Yes, I'll be joining the 9-5 club, sitting behind a desk, being an administrative assistant doing administrative assistant-y things. Currently I'm concentrating on not getting the entire office sick as I have the world's worst cold. What the f*ck, immune system. I know I like to stay up really late watching movies and eating crappy food but does that mean you have to abandon me in my times of need? Would you hate me less if I ate a strict vegan diet and did yoga every day?

So yeah, thats my big news. I thought it blog-worthy. I have a grown-up job. I know some of you are probably thinking "It's about DAMN time!"

But I know there are some others among you that might be thinking...."But wait a minute, Chelsea. Aren't you like....creative and stuff? How will sitting behind a desk 24/7 allow you to pursue your dreams? DON'T GIVE UP ON YOUR DREAMSSSSS!!!!"

Well, first of all, I won't be sitting at this desk 24/7. I only work 8 hours a day which leaves me another 16 hours to fit in sleeping, crappy television, and pursuit of dreams.

Honestly....I've never felt so creative as I do right this second. Well, not RIGHT this second. Right this second I'm fairly certain I'm high off a combination of cold meds. What I mean to say is....yes, I have an adult job that has nothing to do with what I studied in college, or what my creative goals are. However, knowing that I have this job has provided me with a sense of security. I feel..stable. And this stability allows me to put more hard work and time into my creative endeavors.

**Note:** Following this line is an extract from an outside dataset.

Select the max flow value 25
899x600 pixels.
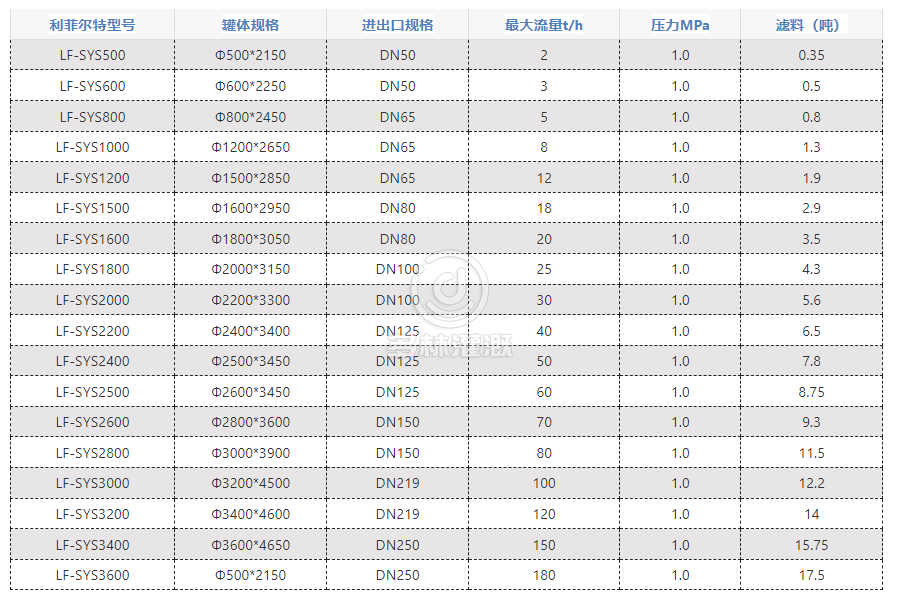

Par example (that's French, we can thank my fancy comp lit degree for that one!), I have been on a wicked screenwriting streak. I'm writing horror movies! I don't know if they're good or not. But I plan to make them. And star in them. And promote the H-E-Double hockey sticks out of them. Many of you know of my strong affection for the genre. I'm particularly interested in the role of women in horror. Specifically, I'm interested in there being more FEMALE horror directors and screenwriters. It's still a big boy's club, and I think that needs to stop. So...I'm-a gonna enter a little film festival that promotes this very cause. The deadline is December 31st so I gots to get cracking. I can't share my ideas here, because they're too good and I'm afraid they'll be stolen. I'm still convinced that "Underworld" was completely lifted from my cousin Ronnie and me. Seriously, we planned out that whole movie a couple of years before it came out. And ours wouldn't have sucked.

In other news, I saw Twelfth Night twice. Girlcrush on Anne Hathaway CONFIRMED. Overall, just a great production. And really, if there's anything better than good outdoor theatre on a beautiful summer evening- I haven't found it yet.

Okay, I'm off to write some more sick and disturbing short screenplays.